** Start Document section **

I think it is also part of the "no emotions" and "ready to fight" expectations too: the fact that I'd rather walk away than risk getting my face broken by a drunken goon has netted me a good crop of "faggot" accusations! And why is it OK to tear-up when Old Yeller dies, but not when Juliet does?


Yep: the "Fixing Things" trope. I don't know anything about cars, plumbing or wiring, but I am constantly called-on to deal with them. I bought this tee-shirt:
which is appropriate for home and for work (I work as a Test Engineer: it's my job to BREAK things [but not cars, pipes or wires]).

I AM a good cook, and my GF a terrible one. I'm thinking of getting her this one:


The fixing things trope, yes...

Once I needed some stuff in the paint shop, and my male friend, D tagged along because he was bored and had nothing to do. They didn't have what I needed in the first store, so we ended up going to three different stores where they sold paint and other home-improvement stuff. In all three shops the same thing happened. The guys working in the stores all walked up to my friend and asked what he needed. I was completely ignored. He had to go "Uhh... I'm with her..." and point me out. Then they turned to me. D, didn't even know what the thing I needed was!

I told this story at a party held by my best friend, and then her sister's husband said he knew exactly how I felt. When they were to have their first kid he and his very pregnant wife went to a baby equipment store to buy some things, and he said he might as well could have been invisible, the way they ignored him.


Fight fight fight - but God forbid we fight a woman!
A man is expected to want to knock anyone's lights out. But if that one is a woman, all is suddenly very different.
No matter who attacked first, even if it was in self defence, or in defence of anyone else, or even if it was an accident - the moment he laid a finger on a woman he's a coward SoB who should be despised by everyone, and perhaps spend some time in jail.

That's hardly fair towards men.

Cliff Potts

This is independent verification of the same things which I broached in the section on Gender Dynamics is "Wealth, Women, and War." Nice to know I am not the only one who see these inconsistencies.

** End Document section **

What you are asked to do: Condense the paragraph that begins "Once I needed some stuff in the paint shop" from the discussion of gender expectations above into a short list of its main facts.

** Start Information supplied **

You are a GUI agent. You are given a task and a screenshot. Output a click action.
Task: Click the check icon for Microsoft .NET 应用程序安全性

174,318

** End Information supplied **

Full output:
- I needed some things from a paint shop, and my male friend D came along because he was bored.
- The first store didn't have what I needed, so we went to three stores selling paint and home-improvement goods.
- In all three, the men working there approached D to ask what he needed and ignored me.
- D had to say he was with me and point me out before they turned to me.
- D didn't even know what the item I needed was.